Pictured from left, Amy-Beth Gellett, Ame Nultemeier and Mackenzie Nultemeier ask people to sign the recall petitions on Aug. 18, 2021.

Not everyone stayed home after the West Sonoma County Union High School District (WSCUHSD) announced the board’s first meeting back in person was canceled for the evening of Aug. 18.

Unexpected medical emergencies prevented two trustees from being able to attend in Sebastopol, forcing the meeting to be canceled and rescheduled to the coming Wednesday, Aug. 25 because the board lacked a quorum.

Still, two district parents and a senior at West County High School (WSCHS) who used to attend El Molino High School took their places at a booth outside WCHS with clipboards and hand sanitizer. That way, anyone who came out because they hadn’t heard the news could sign their petitions to remove WSCUHSD Board President Kellie Noe and Vice President Jeanne Fernandes from office.
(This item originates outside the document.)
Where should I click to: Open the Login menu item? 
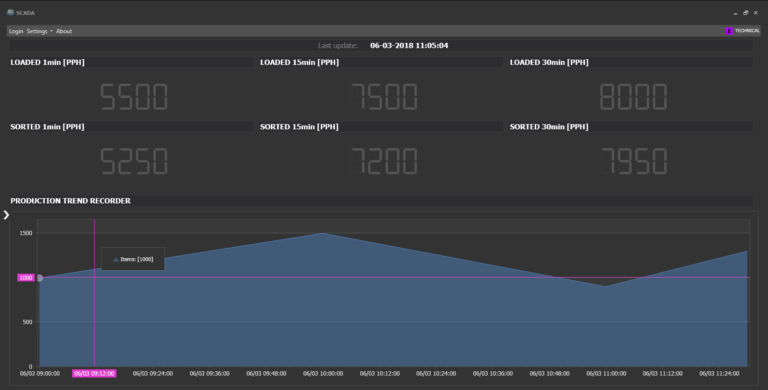click(16, 31)
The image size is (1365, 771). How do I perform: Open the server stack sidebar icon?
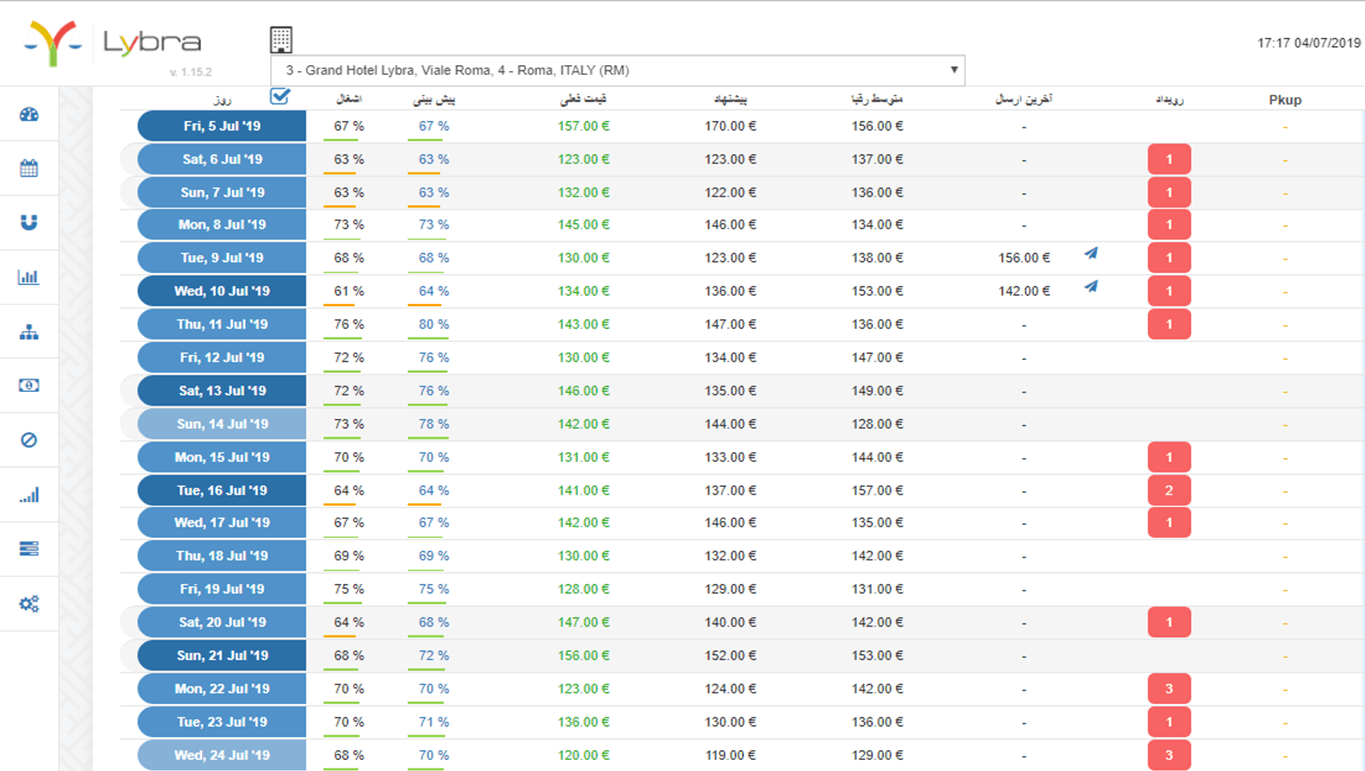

Meanwhile, another woman waved signs at drivers passing the school on North Main Street.

“This smooth transition — it’s been anything but smooth,” said Amy-Beth Gellett, one of the recall campaigners. She had already planned to set up an hour before the board meeting to get more signatures before they’re due next week for the recall.

She and Ame Nultemeier, Forestville residents and El Molino alumni themselves, shared their concerns with West County High’s first days and their goals with passerby. Gellett’s daughter is a sophomore at the newly consolidated school where Nultemeier’s daughter, Mackenzie, is a senior.

Nultemeier is also the event fundraiser for the Community Alliance for Responsible Education (CARE), bringing the lawsuit against the district over the decision to consolidate El Molino and Analy High School in terms of the California Environmental Quality Act.

“But we feel like we have a good case,” Nultemeier said. “We might have to go through a transitional year, which is what we’re going through now, and our long-term goal here obviously is to get these students back on two separate campuses and have two different programs and even potentially break away from this district and have our own district.”

Few stopped at the booth, but the recall campaigners picked up some signatures against the two trustees scorned for voting to carry out the consolidation of Analy High School and El Molino High School in March of this year.

Laurie Fadave, the third trustee facing the recall effort, resigned as of late July. Fadave said the recall did not play a role in her decision to leave the board.

“It’s rough,” Mackenzie said regarding the first days of school so far. “Nobody knows where we’re going, everybody’s lost, a lot of people have an ‘I don’t care’ attitude, everything’s up in the air, nobody knows the answers to anybody’s questions.” There might be one former El Molino student in a classroom, according to Mackenzie, but the rest are former Analy students who she described as friendly.

“They’re fine. They know where everything is, they know everybody on campus, nothing’s really much different for them other than their name, but for El Molino kids, it’s an entire new world,” she said. “It’s stressful because I’m just trying to walk and find my friends and I’m bumping into everyone.”

“These are teenagers. These are 13-year-olds through 18-year-olds and they’re not equipped to handle this. This is way too much on top of fires, floods, bad air quality, pandemics, then to shove everybody in the middle of the pandemic into one school and say, ‘Wing it,’” said Nultemeier. “They are all at their breaking point and it’s not going well. It’s not going well at all.”